With the pictures left out, restate exactly the part below that opens with the line containing "You are a GUI" and closes with the line containing "This screenshot has width=492, height=717.".
(Data for processing begins)
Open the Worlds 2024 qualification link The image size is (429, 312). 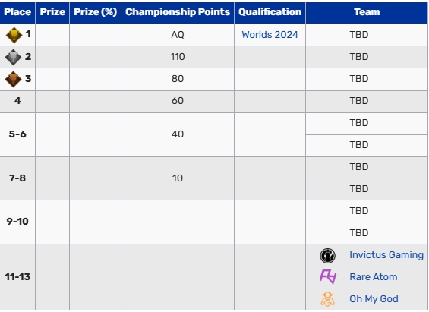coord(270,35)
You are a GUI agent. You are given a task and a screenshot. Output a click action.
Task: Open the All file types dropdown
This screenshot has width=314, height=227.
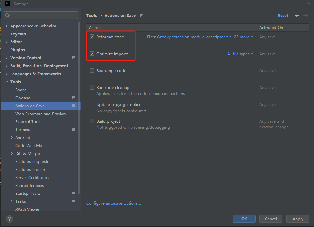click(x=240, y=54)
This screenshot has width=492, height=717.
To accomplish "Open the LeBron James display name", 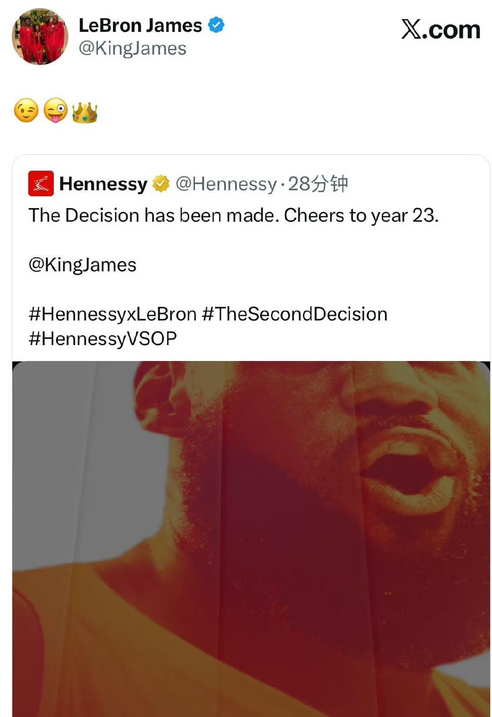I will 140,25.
(Data for processing ends)
_Solution_
You are a GUI agent. You are given a task and a screenshot. Output a click action.
Task: Open the All file types dropdown
This screenshot has width=314, height=227.
click(x=240, y=54)
This screenshot has width=492, height=717.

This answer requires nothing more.